The HSBC Emerging Markets Index, a monthly indicator derived from the Purchasing Managers Index surveys, rose from 53 in December to 53.9 in January – the highest figure since February 2012, and only slightly lower than the seven-year long-run average of 54.2.

Data broken down by broad sector showed that growth was broad-based across service providers and manufacturers, as the latter posted a third successive month of expansion and the fastest pace of growth since May 2011. Meanwhile, the service sector registered the strongest growth in four months.

New business growth in emerging markets accelerated to a 22-month high in January. Manufacturing new orders rose at the fastest rate since April 2011, and across a broad base of economies. Only Egypt, South Korea, the Czech Republic and Poland posted declines in January.

Cost pressures in emerging markets were at their strongest in three months in January. The rate of input price inflation at service providers eased slightly, while manufacturing input cost inflation hit a 15-month high. Employment growth was maintained in January, continuing the trend shown since August 2009. Manufacturers raised headcounts for the second month running, the first back-to-back increase in 17 months.

Global head of emerging markets research Pablo Goldberg said that after a difficult 2012, economic conditions in the emerging markets are continuing the improvement which began last August.

“Both manufacturing and service readings suggest economic activity is not just being supported by resilient domestic conditions, but also now by a pick-up in new export orders,” he explained. “While the strongest readings continue to come from the services sector, which has proved to be quite resilient to a more challenging external backdrop, the good news is the pick-up in manufacturing activity.

“Furthermore, the recovery in the manufacturing sector appears to have legs, as business expectations for a year out are also at their highest level for nine months. Central to this is the turnaround in the outlook for China, which is slowly pulling the rest of Asia with it. Countries closer to the ailing eurozone are still struggling.”
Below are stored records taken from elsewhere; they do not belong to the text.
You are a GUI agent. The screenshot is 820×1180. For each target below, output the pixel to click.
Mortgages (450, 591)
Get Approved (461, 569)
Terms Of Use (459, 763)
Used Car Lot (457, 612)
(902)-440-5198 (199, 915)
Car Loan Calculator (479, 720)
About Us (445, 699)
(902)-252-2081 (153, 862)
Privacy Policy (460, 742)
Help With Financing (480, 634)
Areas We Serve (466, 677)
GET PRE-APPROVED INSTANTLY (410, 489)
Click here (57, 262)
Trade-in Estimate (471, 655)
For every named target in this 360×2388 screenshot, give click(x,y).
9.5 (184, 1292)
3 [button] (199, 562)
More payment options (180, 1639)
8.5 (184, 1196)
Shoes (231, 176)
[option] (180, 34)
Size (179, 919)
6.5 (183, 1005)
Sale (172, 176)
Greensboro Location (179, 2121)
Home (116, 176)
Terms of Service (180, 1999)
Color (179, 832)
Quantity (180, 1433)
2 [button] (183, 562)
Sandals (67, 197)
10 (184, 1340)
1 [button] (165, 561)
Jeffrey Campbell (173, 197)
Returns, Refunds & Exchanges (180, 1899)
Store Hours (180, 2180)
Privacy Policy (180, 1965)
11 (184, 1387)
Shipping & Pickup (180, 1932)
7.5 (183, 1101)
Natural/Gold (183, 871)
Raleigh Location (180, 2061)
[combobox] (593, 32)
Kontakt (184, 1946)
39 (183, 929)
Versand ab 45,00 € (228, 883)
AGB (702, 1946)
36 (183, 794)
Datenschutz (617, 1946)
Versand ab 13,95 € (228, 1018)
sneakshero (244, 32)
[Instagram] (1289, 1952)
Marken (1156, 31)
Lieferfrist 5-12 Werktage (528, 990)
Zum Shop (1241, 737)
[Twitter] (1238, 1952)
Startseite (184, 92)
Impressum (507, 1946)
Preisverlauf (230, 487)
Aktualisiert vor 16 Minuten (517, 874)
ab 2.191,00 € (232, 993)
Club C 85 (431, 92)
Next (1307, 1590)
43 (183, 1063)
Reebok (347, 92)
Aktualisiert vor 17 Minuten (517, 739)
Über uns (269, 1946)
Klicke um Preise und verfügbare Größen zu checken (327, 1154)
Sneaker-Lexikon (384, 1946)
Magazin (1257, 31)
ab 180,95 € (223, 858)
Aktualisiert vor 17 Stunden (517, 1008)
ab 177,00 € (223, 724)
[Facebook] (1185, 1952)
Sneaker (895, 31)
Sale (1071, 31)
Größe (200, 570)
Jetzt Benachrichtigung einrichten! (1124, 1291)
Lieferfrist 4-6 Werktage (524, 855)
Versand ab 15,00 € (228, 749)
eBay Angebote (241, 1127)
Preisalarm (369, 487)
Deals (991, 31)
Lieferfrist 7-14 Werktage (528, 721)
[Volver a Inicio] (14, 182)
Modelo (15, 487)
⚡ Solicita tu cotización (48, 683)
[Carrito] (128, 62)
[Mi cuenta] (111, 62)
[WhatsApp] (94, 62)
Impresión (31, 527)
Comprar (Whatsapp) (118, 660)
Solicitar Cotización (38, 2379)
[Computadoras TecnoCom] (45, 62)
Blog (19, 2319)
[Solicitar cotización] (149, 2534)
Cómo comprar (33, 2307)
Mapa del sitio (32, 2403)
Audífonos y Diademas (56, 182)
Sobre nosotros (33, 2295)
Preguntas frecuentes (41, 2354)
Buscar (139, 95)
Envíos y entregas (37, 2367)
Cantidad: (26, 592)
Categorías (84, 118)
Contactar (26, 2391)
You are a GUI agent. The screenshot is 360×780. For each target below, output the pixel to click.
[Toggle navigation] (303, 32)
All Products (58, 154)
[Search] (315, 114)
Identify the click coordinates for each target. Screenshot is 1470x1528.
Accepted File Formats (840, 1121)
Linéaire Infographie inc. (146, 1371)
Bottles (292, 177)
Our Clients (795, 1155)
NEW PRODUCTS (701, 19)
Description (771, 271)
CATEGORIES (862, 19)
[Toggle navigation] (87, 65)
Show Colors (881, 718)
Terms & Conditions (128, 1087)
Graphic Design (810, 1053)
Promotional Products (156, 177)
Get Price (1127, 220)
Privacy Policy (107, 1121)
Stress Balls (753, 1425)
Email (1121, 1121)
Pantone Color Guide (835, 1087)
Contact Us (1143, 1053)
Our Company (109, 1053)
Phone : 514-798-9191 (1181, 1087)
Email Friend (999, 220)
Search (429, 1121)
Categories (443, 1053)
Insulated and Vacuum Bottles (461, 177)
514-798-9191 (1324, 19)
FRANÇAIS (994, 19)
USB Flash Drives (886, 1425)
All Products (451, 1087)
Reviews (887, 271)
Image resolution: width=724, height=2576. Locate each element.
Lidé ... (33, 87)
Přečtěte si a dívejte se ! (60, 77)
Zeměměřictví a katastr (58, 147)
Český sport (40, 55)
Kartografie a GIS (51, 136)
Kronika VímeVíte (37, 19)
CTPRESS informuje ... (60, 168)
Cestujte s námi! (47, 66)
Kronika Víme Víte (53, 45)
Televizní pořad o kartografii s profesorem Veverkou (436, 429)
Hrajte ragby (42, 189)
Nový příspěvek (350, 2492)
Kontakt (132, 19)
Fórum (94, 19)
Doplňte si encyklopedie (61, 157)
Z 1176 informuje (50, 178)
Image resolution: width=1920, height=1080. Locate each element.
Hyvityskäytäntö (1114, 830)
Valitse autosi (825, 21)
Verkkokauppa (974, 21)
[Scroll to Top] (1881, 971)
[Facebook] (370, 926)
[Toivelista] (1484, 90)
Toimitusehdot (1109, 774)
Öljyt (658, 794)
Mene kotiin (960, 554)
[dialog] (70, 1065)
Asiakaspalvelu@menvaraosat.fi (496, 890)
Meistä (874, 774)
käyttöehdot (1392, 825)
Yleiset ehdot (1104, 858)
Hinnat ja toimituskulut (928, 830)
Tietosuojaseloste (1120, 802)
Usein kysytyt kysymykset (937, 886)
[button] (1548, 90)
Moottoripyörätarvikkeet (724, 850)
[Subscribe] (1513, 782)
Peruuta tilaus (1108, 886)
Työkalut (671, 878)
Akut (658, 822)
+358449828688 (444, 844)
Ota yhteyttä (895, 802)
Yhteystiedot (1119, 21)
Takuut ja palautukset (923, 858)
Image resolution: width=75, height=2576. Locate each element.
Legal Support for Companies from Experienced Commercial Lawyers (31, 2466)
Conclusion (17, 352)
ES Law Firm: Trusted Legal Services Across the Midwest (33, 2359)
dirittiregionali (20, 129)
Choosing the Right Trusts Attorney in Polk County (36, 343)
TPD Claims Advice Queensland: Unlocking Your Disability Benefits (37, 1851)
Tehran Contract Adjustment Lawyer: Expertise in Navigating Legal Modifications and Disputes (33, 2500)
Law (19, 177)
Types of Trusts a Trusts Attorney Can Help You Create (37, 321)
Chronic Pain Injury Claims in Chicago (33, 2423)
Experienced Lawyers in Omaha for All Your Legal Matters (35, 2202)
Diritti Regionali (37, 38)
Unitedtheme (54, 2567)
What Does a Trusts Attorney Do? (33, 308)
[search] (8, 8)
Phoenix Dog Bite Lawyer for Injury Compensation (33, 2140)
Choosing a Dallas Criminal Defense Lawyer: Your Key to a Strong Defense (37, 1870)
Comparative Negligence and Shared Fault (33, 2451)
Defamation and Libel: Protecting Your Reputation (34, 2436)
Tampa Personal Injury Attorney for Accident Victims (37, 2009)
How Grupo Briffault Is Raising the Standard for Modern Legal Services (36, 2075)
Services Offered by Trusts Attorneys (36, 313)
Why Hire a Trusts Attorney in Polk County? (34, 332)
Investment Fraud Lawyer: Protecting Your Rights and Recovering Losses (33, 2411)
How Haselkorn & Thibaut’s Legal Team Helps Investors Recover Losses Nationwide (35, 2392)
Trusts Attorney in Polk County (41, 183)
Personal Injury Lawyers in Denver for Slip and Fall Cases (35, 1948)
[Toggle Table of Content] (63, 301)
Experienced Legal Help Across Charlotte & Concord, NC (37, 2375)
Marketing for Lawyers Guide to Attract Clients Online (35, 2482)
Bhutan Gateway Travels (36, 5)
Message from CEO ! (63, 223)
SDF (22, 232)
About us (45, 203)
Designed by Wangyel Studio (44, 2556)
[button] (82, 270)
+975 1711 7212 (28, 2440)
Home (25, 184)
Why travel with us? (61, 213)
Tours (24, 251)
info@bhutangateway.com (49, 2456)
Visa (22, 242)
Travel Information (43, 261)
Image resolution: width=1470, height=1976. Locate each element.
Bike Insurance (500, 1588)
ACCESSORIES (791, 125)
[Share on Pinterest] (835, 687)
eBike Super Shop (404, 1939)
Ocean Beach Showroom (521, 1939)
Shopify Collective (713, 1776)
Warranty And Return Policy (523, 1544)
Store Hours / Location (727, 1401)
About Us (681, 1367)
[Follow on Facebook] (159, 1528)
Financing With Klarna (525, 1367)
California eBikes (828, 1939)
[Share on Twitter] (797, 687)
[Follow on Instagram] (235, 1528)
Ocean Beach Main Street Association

Manufacturing output in China rose at the strongest rate since March 2011 in January, supported by new order growth accelerating to a two-year high. Data signalled higher new export business following December’s fall, as some firms noted improving demand from US and European markets.

Brazil’s manufacturing sector gained momentum in January, posting the strongest output growth in nearly two years. Furthermore, firms increased their staffing levels for the first time in 10 months.

Mexican manufacturers continued to outperform their counterparts in Brazil, albeit to a lesser extent than in recent months. As was the case throughout 2012, the Output Index for Mexico was higher than that for Brazil, but the gap narrowed to a new low in January.

Goods production in India rose at the slowest rate in three months, amid evidence from the survey panel that ongoing issues with the supply of power had restricted operations. This contributed to a rise in backlogs – India registered the strongest increase in manufacturing backlogs of all economies covered except Saudi Arabia.

Manufacturers in southeast Asia fared less well than other emerging markets in January. Indonesia posted a fall in production for the first time in seven months, albeit at a marginal pace, and firms shed staff for the third month running as new orders stagnated. Meanwhile in Vietnam, manufacturing output rose only modestly, and new export orders declined for the ninth month running.

Manufacturing downturns in Poland and the Czech Republic continued in January but, as with the eurozone, showed signs of easing. Output stabilised in Poland and fell only modestly in the Czech Republic, although both countries registered further declines in new orders and exports.

Russian manufacturing production growth recovered some momentum from December’s nearstagnation, but remained below-par. The near-term outlook looked bright as new order growth reached a 22-month high, while cost pressures weakened further.